Abstract

Natural composites have inspired the fabrication of various biomimetic composites that have achieved enhancement on certain mechanical performance. Herein, a facial approach enabled by recent advances in polyimine chemistry has been developed to fabricate bio-inspired hard-soft-integrated copolymers from two polyimines (i.e. PI-H and PI-S) with hardness differential. Subsequent evaluations of multiple mechanical properties on the bio-inspired copolymers with PI-S contents of full-range variability (0 wt%–100 wt%) have revealed extremal transitions for friction coefficients, impact strengths and tensile moduli.

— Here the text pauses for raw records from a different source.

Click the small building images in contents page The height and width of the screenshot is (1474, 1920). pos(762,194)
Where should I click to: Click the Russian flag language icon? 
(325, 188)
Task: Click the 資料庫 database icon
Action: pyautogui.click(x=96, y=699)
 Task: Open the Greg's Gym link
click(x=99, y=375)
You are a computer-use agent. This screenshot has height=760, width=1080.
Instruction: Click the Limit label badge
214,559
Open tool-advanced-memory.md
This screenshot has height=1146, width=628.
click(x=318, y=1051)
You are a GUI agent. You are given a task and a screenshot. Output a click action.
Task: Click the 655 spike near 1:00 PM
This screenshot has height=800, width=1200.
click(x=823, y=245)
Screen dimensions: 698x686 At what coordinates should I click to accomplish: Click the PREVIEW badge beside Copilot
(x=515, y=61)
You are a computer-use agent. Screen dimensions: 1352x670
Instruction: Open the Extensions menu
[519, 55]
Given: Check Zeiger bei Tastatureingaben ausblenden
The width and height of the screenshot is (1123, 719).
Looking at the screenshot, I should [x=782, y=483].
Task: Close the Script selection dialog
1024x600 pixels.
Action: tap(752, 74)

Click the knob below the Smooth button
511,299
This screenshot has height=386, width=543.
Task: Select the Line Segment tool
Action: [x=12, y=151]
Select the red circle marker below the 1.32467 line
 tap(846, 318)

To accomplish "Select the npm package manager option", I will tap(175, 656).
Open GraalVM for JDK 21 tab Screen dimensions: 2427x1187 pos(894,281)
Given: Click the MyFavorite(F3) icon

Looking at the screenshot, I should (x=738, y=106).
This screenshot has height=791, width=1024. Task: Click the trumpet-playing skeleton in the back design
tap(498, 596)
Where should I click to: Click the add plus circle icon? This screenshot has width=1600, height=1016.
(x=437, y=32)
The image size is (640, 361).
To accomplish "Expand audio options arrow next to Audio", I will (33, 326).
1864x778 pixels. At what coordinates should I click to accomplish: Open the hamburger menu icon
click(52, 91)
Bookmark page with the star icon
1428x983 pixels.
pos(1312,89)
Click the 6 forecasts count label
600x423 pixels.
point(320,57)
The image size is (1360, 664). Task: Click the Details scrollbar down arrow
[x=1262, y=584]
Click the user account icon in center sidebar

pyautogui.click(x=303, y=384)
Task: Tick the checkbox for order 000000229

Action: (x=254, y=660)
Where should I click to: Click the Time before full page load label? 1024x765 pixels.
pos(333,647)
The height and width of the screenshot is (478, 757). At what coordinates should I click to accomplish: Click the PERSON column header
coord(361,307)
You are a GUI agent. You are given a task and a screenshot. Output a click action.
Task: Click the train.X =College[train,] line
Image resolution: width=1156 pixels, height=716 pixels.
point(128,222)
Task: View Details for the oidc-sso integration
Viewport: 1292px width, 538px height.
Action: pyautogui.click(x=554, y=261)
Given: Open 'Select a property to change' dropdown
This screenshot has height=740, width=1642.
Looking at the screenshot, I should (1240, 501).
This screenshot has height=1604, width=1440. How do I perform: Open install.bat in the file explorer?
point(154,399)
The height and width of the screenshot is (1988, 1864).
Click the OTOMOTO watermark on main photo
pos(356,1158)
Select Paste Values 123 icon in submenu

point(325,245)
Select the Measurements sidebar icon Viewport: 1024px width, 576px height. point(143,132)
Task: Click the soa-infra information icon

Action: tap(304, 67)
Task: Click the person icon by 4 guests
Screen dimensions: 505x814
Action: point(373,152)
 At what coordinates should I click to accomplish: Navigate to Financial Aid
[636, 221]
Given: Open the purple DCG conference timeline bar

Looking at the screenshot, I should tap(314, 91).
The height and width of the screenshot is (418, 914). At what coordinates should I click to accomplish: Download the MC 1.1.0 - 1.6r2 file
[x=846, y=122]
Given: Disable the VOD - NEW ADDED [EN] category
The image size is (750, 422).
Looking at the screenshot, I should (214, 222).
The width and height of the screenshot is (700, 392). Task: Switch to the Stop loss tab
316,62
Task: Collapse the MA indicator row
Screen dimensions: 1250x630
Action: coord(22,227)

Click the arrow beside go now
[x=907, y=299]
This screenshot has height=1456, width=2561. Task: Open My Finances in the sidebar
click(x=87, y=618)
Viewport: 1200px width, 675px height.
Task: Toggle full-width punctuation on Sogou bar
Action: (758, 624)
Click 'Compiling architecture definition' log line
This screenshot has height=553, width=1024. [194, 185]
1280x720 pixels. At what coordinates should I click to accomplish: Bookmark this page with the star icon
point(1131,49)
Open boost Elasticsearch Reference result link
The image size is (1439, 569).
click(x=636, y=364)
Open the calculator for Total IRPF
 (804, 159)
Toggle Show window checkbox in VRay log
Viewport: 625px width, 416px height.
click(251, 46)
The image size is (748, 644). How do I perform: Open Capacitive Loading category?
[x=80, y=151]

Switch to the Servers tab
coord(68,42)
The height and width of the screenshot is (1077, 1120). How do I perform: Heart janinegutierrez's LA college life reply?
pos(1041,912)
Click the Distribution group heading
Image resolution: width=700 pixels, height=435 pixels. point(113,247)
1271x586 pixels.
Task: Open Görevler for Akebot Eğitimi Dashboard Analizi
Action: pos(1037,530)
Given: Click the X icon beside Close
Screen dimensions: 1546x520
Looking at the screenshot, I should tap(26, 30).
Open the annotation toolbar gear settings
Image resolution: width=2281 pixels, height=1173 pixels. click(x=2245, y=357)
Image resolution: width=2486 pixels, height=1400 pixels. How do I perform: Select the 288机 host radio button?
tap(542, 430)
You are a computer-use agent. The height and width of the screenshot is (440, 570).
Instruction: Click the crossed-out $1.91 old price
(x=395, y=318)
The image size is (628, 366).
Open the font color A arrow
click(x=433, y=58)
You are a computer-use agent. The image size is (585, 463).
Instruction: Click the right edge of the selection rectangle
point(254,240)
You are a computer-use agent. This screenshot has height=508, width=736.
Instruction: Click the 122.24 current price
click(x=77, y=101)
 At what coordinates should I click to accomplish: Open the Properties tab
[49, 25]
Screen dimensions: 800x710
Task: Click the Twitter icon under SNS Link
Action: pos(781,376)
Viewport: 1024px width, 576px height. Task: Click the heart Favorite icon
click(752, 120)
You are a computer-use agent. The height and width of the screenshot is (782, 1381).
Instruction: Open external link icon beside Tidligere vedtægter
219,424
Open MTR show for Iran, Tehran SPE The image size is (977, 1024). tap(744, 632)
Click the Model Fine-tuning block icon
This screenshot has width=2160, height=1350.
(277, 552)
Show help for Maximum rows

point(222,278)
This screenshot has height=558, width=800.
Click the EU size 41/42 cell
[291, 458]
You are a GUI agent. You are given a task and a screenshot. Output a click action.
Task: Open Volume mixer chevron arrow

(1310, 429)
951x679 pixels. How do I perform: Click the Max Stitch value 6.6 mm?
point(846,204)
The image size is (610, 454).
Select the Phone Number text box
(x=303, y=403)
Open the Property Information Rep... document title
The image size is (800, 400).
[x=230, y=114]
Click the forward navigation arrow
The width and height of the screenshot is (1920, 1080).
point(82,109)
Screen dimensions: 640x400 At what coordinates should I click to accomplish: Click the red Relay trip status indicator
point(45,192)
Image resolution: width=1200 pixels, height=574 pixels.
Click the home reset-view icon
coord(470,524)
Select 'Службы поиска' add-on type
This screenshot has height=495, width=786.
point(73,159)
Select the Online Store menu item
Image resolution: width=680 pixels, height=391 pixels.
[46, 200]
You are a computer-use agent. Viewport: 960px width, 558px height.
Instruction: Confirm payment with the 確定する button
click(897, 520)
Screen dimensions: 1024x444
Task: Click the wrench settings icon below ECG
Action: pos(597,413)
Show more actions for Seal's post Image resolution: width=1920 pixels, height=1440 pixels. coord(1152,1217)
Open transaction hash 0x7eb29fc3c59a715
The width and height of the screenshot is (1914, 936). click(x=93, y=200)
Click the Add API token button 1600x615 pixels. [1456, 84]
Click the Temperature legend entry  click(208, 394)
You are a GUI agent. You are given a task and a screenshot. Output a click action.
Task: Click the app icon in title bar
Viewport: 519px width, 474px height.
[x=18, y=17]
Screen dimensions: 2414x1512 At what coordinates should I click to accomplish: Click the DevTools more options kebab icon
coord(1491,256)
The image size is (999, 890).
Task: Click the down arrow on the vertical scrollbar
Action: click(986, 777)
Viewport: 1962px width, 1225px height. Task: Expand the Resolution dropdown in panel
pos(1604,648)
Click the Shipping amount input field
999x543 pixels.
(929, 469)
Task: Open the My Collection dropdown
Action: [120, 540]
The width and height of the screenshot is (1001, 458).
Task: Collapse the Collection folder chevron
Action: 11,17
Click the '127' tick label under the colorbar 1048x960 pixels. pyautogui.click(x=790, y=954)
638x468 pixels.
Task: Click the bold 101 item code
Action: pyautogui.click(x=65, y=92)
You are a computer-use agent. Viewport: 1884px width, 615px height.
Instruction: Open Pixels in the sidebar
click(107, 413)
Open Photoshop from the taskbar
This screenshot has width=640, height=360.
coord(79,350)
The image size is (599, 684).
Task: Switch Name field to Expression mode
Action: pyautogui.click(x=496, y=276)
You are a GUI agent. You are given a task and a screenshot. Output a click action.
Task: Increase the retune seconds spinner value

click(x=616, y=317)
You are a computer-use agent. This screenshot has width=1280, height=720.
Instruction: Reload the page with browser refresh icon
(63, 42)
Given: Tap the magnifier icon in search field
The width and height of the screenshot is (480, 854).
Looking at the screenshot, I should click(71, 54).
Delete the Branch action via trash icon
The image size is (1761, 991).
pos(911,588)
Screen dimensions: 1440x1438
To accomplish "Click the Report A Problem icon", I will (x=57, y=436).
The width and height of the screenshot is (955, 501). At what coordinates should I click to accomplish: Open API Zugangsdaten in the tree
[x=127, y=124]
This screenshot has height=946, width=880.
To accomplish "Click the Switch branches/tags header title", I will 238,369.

More interestingly, the minimum points of friction coefficients show a deformation-resisting response toward the change of applied loads, but not for the altered sliding speeds, suggesting a more significant role of load in determining the optimal anti-friction composition of the hard-soft integrated copolymers. These trends have been further corroborated by scanning electron microscopy of the worn specimens. Together these results have demonstrated that full-range extremal transitions exist on multiple mechanical properties for hard-soft-integrated copolymers, providing valuable insights to the design and fabrication of composite polymers for many applications. The polyimine-based approach outlined here also affords a convenient method to tune the ratio of two components in the copolymers within the full range of 0 wt%–100 wt%, enabling quick integration with high content variability.